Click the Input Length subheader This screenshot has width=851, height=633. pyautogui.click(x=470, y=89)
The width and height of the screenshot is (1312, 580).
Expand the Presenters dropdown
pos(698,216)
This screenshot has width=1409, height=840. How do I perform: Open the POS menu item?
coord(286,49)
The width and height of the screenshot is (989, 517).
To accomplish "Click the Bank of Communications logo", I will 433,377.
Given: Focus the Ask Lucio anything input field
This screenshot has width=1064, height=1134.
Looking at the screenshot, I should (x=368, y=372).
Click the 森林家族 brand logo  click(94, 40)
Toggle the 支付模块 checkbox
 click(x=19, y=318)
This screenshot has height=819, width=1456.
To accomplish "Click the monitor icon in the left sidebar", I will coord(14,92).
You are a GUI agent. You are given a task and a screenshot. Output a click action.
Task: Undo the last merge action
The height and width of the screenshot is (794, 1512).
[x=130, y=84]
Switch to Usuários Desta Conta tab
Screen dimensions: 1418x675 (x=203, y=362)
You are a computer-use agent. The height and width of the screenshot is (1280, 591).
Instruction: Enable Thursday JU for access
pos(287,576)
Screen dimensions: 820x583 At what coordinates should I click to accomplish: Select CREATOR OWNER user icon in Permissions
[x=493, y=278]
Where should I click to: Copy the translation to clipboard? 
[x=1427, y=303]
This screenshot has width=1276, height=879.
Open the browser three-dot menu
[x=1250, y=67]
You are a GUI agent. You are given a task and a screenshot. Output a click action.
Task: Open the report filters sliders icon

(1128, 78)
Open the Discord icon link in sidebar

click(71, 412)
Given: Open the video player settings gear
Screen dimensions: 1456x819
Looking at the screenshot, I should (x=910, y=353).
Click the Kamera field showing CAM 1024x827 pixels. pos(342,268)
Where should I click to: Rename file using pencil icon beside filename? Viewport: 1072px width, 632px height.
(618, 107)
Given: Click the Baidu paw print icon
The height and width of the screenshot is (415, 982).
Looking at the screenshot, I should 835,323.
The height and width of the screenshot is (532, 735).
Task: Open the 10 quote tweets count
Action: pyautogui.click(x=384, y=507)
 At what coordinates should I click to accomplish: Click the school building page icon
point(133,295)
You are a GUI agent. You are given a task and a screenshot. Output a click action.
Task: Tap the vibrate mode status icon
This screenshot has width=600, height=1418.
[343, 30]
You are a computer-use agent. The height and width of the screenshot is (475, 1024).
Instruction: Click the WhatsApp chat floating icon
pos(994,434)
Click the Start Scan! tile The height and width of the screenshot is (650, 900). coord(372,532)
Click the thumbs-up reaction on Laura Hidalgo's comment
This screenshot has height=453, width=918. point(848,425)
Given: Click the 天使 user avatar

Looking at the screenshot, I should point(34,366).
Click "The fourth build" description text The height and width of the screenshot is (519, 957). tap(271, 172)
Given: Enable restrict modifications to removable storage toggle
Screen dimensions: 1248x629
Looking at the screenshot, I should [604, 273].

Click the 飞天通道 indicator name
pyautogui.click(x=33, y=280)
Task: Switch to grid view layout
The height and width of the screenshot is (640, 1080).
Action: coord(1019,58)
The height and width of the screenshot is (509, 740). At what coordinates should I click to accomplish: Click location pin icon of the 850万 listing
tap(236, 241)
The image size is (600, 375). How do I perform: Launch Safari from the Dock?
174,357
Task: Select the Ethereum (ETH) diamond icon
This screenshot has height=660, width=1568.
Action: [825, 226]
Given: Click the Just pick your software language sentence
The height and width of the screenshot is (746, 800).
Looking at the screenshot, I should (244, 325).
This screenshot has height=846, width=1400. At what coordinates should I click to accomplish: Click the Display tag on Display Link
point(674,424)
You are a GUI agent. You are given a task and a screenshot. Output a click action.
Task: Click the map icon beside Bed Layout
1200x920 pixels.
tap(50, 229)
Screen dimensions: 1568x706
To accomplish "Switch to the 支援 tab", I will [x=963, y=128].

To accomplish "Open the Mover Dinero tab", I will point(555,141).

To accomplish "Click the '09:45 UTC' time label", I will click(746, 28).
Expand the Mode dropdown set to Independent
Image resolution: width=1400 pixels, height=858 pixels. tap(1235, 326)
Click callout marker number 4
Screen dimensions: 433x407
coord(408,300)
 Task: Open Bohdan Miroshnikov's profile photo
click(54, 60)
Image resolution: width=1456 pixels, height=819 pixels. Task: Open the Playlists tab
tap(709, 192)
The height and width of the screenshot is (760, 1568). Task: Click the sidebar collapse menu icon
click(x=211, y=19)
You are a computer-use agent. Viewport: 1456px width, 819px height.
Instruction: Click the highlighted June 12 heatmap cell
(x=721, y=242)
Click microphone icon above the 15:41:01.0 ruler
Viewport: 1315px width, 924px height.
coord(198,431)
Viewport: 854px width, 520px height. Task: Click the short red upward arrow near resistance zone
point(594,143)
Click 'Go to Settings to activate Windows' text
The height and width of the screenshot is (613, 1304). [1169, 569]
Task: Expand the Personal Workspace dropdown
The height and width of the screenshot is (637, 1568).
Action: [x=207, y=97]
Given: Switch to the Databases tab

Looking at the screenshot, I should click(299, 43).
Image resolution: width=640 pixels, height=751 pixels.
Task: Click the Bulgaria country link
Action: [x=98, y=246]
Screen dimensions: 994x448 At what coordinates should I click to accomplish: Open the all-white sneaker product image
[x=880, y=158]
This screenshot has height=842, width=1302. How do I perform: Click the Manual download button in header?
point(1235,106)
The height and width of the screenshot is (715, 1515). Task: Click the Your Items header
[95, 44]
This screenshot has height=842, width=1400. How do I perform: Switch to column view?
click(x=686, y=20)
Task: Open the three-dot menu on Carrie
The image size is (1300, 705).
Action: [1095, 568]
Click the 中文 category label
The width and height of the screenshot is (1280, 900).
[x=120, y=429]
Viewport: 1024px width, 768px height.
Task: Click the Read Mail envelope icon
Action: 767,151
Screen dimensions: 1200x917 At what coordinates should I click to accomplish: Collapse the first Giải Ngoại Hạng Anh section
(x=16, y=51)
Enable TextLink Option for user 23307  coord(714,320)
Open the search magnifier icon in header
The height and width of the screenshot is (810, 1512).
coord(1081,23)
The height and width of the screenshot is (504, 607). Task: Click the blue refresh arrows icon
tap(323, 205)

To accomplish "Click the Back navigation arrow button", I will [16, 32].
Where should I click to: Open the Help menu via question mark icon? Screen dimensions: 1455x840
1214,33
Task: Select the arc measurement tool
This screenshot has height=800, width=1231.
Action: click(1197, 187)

◆ BRIEF:
Rewrite all of the records above, replacing each occurrence of "Where should I click" with "Which spot should I click" and leaving everything else unchanged.

◆ TASK OUTPUT:
Click the Input Length subheader This screenshot has width=851, height=633. pyautogui.click(x=470, y=89)
The width and height of the screenshot is (1312, 580).
Expand the Presenters dropdown
pos(698,216)
This screenshot has width=1409, height=840. How do I perform: Open the POS menu item?
coord(286,49)
The width and height of the screenshot is (989, 517).
To accomplish "Click the Bank of Communications logo", I will 433,377.
Given: Focus the Ask Lucio anything input field
This screenshot has width=1064, height=1134.
Looking at the screenshot, I should (x=368, y=372).
Click the 森林家族 brand logo  click(94, 40)
Toggle the 支付模块 checkbox
 click(x=19, y=318)
This screenshot has height=819, width=1456.
To accomplish "Click the monitor icon in the left sidebar", I will coord(14,92).
You are a GUI agent. You are given a task and a screenshot. Output a click action.
Task: Undo the last merge action
The height and width of the screenshot is (794, 1512).
[x=130, y=84]
Switch to Usuários Desta Conta tab
Screen dimensions: 1418x675 (x=203, y=362)
You are a computer-use agent. The height and width of the screenshot is (1280, 591).
Instruction: Enable Thursday JU for access
pos(287,576)
Screen dimensions: 820x583 At what coordinates should I click to accomplish: Select CREATOR OWNER user icon in Permissions
[x=493, y=278]
Which spot should I click to: Copy the translation to clipboard? 
[x=1427, y=303]
This screenshot has width=1276, height=879.
Open the browser three-dot menu
[x=1250, y=67]
You are a GUI agent. You are given a task and a screenshot. Output a click action.
Task: Open the report filters sliders icon

(1128, 78)
Open the Discord icon link in sidebar

click(71, 412)
Given: Open the video player settings gear
Screen dimensions: 1456x819
Looking at the screenshot, I should (x=910, y=353).
Click the Kamera field showing CAM 1024x827 pixels. pos(342,268)
Which spot should I click to: Rename file using pencil icon beside filename? Viewport: 1072px width, 632px height.
(618, 107)
Given: Click the Baidu paw print icon
The height and width of the screenshot is (415, 982).
Looking at the screenshot, I should 835,323.
The height and width of the screenshot is (532, 735).
Task: Open the 10 quote tweets count
Action: pyautogui.click(x=384, y=507)
 At what coordinates should I click to accomplish: Click the school building page icon
point(133,295)
You are a GUI agent. You are given a task and a screenshot. Output a click action.
Task: Tap the vibrate mode status icon
This screenshot has width=600, height=1418.
[343, 30]
You are a computer-use agent. The height and width of the screenshot is (475, 1024).
Instruction: Click the WhatsApp chat floating icon
pos(994,434)
Click the Start Scan! tile The height and width of the screenshot is (650, 900). coord(372,532)
Click the thumbs-up reaction on Laura Hidalgo's comment
This screenshot has height=453, width=918. point(848,425)
Given: Click the 天使 user avatar

Looking at the screenshot, I should point(34,366).
Click "The fourth build" description text The height and width of the screenshot is (519, 957). tap(271, 172)
Given: Enable restrict modifications to removable storage toggle
Screen dimensions: 1248x629
Looking at the screenshot, I should [604, 273].

Click the 飞天通道 indicator name
pyautogui.click(x=33, y=280)
Task: Switch to grid view layout
The height and width of the screenshot is (640, 1080).
Action: coord(1019,58)
The height and width of the screenshot is (509, 740). At what coordinates should I click to accomplish: Click location pin icon of the 850万 listing
tap(236, 241)
The image size is (600, 375). How do I perform: Launch Safari from the Dock?
174,357
Task: Select the Ethereum (ETH) diamond icon
This screenshot has height=660, width=1568.
Action: [825, 226]
Given: Click the Just pick your software language sentence
The height and width of the screenshot is (746, 800).
Looking at the screenshot, I should (244, 325).
This screenshot has height=846, width=1400. At what coordinates should I click to accomplish: Click the Display tag on Display Link
point(674,424)
You are a GUI agent. You are given a task and a screenshot. Output a click action.
Task: Click the map icon beside Bed Layout
1200x920 pixels.
tap(50, 229)
Screen dimensions: 1568x706
To accomplish "Switch to the 支援 tab", I will [x=963, y=128].

To accomplish "Open the Mover Dinero tab", I will point(555,141).

To accomplish "Click the '09:45 UTC' time label", I will click(746, 28).
Expand the Mode dropdown set to Independent
Image resolution: width=1400 pixels, height=858 pixels. tap(1235, 326)
Click callout marker number 4
Screen dimensions: 433x407
coord(408,300)
 Task: Open Bohdan Miroshnikov's profile photo
click(54, 60)
Image resolution: width=1456 pixels, height=819 pixels. Task: Open the Playlists tab
tap(709, 192)
The height and width of the screenshot is (760, 1568). Task: Click the sidebar collapse menu icon
click(x=211, y=19)
You are a computer-use agent. Viewport: 1456px width, 819px height.
Instruction: Click the highlighted June 12 heatmap cell
(x=721, y=242)
Click microphone icon above the 15:41:01.0 ruler
Viewport: 1315px width, 924px height.
coord(198,431)
Viewport: 854px width, 520px height. Task: Click the short red upward arrow near resistance zone
point(594,143)
Click 'Go to Settings to activate Windows' text
The height and width of the screenshot is (613, 1304). [1169, 569]
Task: Expand the Personal Workspace dropdown
The height and width of the screenshot is (637, 1568).
Action: [x=207, y=97]
Given: Switch to the Databases tab

Looking at the screenshot, I should click(299, 43).
Image resolution: width=640 pixels, height=751 pixels.
Task: Click the Bulgaria country link
Action: [x=98, y=246]
Screen dimensions: 994x448 At what coordinates should I click to accomplish: Open the all-white sneaker product image
[x=880, y=158]
This screenshot has height=842, width=1302. How do I perform: Click the Manual download button in header?
point(1235,106)
The height and width of the screenshot is (715, 1515). Task: Click the Your Items header
[95, 44]
This screenshot has height=842, width=1400. How do I perform: Switch to column view?
click(x=686, y=20)
Task: Open the three-dot menu on Carrie
The image size is (1300, 705).
Action: [1095, 568]
Click the 中文 category label
The width and height of the screenshot is (1280, 900).
[x=120, y=429]
Viewport: 1024px width, 768px height.
Task: Click the Read Mail envelope icon
Action: 767,151
Screen dimensions: 1200x917 At what coordinates should I click to accomplish: Collapse the first Giải Ngoại Hạng Anh section
(x=16, y=51)
Enable TextLink Option for user 23307  coord(714,320)
Open the search magnifier icon in header
The height and width of the screenshot is (810, 1512).
coord(1081,23)
The height and width of the screenshot is (504, 607). Task: Click the blue refresh arrows icon
tap(323, 205)

To accomplish "Click the Back navigation arrow button", I will [16, 32].
Which spot should I click to: Open the Help menu via question mark icon? Screen dimensions: 1455x840
1214,33
Task: Select the arc measurement tool
This screenshot has height=800, width=1231.
Action: click(1197, 187)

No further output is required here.